▸ What you will do
Quote all of the records below word for word.

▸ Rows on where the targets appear
________________
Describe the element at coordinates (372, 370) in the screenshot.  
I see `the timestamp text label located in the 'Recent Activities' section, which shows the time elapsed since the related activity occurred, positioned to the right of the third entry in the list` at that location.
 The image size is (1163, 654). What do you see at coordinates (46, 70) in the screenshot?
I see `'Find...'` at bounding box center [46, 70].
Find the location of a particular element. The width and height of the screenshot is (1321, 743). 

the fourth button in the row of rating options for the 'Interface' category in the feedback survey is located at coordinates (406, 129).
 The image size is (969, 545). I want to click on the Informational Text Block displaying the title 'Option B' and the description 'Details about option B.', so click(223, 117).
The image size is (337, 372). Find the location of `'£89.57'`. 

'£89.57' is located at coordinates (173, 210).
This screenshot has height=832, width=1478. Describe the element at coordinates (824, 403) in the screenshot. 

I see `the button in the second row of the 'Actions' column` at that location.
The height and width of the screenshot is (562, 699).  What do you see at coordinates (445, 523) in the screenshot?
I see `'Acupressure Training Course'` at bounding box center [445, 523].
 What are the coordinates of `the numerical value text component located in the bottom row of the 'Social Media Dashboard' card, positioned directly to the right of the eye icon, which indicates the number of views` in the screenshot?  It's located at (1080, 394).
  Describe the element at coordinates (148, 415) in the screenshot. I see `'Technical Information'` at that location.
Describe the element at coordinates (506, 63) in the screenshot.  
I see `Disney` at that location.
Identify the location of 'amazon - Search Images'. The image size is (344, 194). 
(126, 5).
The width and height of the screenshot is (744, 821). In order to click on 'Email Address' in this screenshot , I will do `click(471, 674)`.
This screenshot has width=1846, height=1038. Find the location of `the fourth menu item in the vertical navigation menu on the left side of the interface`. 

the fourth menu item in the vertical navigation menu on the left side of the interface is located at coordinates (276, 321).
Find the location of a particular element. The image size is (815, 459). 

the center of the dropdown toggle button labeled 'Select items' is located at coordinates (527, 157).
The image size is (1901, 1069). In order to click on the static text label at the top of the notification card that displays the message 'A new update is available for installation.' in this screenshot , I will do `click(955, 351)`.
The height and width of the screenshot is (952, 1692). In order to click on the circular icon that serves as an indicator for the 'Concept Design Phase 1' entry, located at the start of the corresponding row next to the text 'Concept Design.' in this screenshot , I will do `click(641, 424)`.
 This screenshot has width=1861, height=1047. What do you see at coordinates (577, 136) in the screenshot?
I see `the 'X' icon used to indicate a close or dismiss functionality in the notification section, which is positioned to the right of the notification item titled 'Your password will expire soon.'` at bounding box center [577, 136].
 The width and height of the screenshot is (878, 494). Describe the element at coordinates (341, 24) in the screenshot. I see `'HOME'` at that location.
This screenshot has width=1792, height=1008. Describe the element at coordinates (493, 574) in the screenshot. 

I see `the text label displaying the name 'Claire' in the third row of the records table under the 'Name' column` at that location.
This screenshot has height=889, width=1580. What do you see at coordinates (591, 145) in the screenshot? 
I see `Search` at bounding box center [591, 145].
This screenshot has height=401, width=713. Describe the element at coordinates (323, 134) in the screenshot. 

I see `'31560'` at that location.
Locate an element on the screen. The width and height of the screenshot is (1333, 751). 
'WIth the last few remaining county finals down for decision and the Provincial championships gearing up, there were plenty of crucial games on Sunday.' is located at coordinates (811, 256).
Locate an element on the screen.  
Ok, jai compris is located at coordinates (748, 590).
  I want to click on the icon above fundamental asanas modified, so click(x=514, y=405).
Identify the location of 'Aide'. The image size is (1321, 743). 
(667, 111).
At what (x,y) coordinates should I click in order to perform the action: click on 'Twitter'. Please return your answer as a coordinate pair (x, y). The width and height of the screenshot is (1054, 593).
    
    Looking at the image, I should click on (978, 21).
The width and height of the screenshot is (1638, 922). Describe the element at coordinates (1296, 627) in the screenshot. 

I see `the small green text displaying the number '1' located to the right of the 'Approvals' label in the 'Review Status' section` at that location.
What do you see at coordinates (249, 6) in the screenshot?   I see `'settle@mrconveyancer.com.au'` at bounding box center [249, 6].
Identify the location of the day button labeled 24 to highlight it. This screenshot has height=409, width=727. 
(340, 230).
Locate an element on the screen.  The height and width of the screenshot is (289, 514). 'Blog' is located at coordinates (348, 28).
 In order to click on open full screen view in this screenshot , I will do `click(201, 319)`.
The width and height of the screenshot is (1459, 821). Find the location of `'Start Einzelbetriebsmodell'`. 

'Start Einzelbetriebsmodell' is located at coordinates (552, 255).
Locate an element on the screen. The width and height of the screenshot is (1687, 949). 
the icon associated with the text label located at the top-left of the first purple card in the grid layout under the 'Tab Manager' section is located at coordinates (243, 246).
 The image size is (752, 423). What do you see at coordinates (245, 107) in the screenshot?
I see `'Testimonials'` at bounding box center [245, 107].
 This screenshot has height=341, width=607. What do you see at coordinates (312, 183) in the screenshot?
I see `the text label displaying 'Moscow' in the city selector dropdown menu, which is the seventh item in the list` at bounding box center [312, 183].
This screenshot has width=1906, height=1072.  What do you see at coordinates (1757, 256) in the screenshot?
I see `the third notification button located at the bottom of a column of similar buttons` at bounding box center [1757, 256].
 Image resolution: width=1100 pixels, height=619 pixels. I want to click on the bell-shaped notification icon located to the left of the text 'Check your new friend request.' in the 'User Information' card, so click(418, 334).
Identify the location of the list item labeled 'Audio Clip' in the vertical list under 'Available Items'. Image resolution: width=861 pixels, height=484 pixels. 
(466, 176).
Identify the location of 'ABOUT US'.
________________
▸ Answer in full
Describe the element at coordinates (372, 370) in the screenshot.  
I see `the timestamp text label located in the 'Recent Activities' section, which shows the time elapsed since the related activity occurred, positioned to the right of the third entry in the list` at that location.
 The image size is (1163, 654). What do you see at coordinates (46, 70) in the screenshot?
I see `'Find...'` at bounding box center [46, 70].
Find the location of a particular element. The width and height of the screenshot is (1321, 743). 

the fourth button in the row of rating options for the 'Interface' category in the feedback survey is located at coordinates (406, 129).
 The image size is (969, 545). I want to click on the Informational Text Block displaying the title 'Option B' and the description 'Details about option B.', so click(223, 117).
The image size is (337, 372). Find the location of `'£89.57'`. 

'£89.57' is located at coordinates (173, 210).
This screenshot has height=832, width=1478. Describe the element at coordinates (824, 403) in the screenshot. 

I see `the button in the second row of the 'Actions' column` at that location.
The height and width of the screenshot is (562, 699).  What do you see at coordinates (445, 523) in the screenshot?
I see `'Acupressure Training Course'` at bounding box center [445, 523].
 What are the coordinates of `the numerical value text component located in the bottom row of the 'Social Media Dashboard' card, positioned directly to the right of the eye icon, which indicates the number of views` in the screenshot?  It's located at (1080, 394).
  Describe the element at coordinates (148, 415) in the screenshot. I see `'Technical Information'` at that location.
Describe the element at coordinates (506, 63) in the screenshot.  
I see `Disney` at that location.
Identify the location of 'amazon - Search Images'. The image size is (344, 194). 
(126, 5).
The width and height of the screenshot is (744, 821). In order to click on 'Email Address' in this screenshot , I will do `click(471, 674)`.
This screenshot has width=1846, height=1038. Find the location of `the fourth menu item in the vertical navigation menu on the left side of the interface`. 

the fourth menu item in the vertical navigation menu on the left side of the interface is located at coordinates (276, 321).
Find the location of a particular element. The image size is (815, 459). 

the center of the dropdown toggle button labeled 'Select items' is located at coordinates (527, 157).
The image size is (1901, 1069). In order to click on the static text label at the top of the notification card that displays the message 'A new update is available for installation.' in this screenshot , I will do `click(955, 351)`.
The height and width of the screenshot is (952, 1692). In order to click on the circular icon that serves as an indicator for the 'Concept Design Phase 1' entry, located at the start of the corresponding row next to the text 'Concept Design.' in this screenshot , I will do `click(641, 424)`.
 This screenshot has width=1861, height=1047. What do you see at coordinates (577, 136) in the screenshot?
I see `the 'X' icon used to indicate a close or dismiss functionality in the notification section, which is positioned to the right of the notification item titled 'Your password will expire soon.'` at bounding box center [577, 136].
 The width and height of the screenshot is (878, 494). Describe the element at coordinates (341, 24) in the screenshot. I see `'HOME'` at that location.
This screenshot has width=1792, height=1008. Describe the element at coordinates (493, 574) in the screenshot. 

I see `the text label displaying the name 'Claire' in the third row of the records table under the 'Name' column` at that location.
This screenshot has height=889, width=1580. What do you see at coordinates (591, 145) in the screenshot? 
I see `Search` at bounding box center [591, 145].
This screenshot has height=401, width=713. Describe the element at coordinates (323, 134) in the screenshot. 

I see `'31560'` at that location.
Locate an element on the screen. The width and height of the screenshot is (1333, 751). 
'WIth the last few remaining county finals down for decision and the Provincial championships gearing up, there were plenty of crucial games on Sunday.' is located at coordinates (811, 256).
Locate an element on the screen.  
Ok, jai compris is located at coordinates (748, 590).
  I want to click on the icon above fundamental asanas modified, so click(x=514, y=405).
Identify the location of 'Aide'. The image size is (1321, 743). 
(667, 111).
At what (x,y) coordinates should I click in order to perform the action: click on 'Twitter'. Please return your answer as a coordinate pair (x, y). The width and height of the screenshot is (1054, 593).
    
    Looking at the image, I should click on (978, 21).
The width and height of the screenshot is (1638, 922). Describe the element at coordinates (1296, 627) in the screenshot. 

I see `the small green text displaying the number '1' located to the right of the 'Approvals' label in the 'Review Status' section` at that location.
What do you see at coordinates (249, 6) in the screenshot?   I see `'settle@mrconveyancer.com.au'` at bounding box center [249, 6].
Identify the location of the day button labeled 24 to highlight it. This screenshot has height=409, width=727. 
(340, 230).
Locate an element on the screen.  The height and width of the screenshot is (289, 514). 'Blog' is located at coordinates (348, 28).
 In order to click on open full screen view in this screenshot , I will do `click(201, 319)`.
The width and height of the screenshot is (1459, 821). Find the location of `'Start Einzelbetriebsmodell'`. 

'Start Einzelbetriebsmodell' is located at coordinates (552, 255).
Locate an element on the screen. The width and height of the screenshot is (1687, 949). 
the icon associated with the text label located at the top-left of the first purple card in the grid layout under the 'Tab Manager' section is located at coordinates (243, 246).
 The image size is (752, 423). What do you see at coordinates (245, 107) in the screenshot?
I see `'Testimonials'` at bounding box center [245, 107].
 This screenshot has height=341, width=607. What do you see at coordinates (312, 183) in the screenshot?
I see `the text label displaying 'Moscow' in the city selector dropdown menu, which is the seventh item in the list` at bounding box center [312, 183].
This screenshot has width=1906, height=1072.  What do you see at coordinates (1757, 256) in the screenshot?
I see `the third notification button located at the bottom of a column of similar buttons` at bounding box center [1757, 256].
 Image resolution: width=1100 pixels, height=619 pixels. I want to click on the bell-shaped notification icon located to the left of the text 'Check your new friend request.' in the 'User Information' card, so click(418, 334).
Identify the location of the list item labeled 'Audio Clip' in the vertical list under 'Available Items'. Image resolution: width=861 pixels, height=484 pixels. 
(466, 176).
Identify the location of 'ABOUT US'.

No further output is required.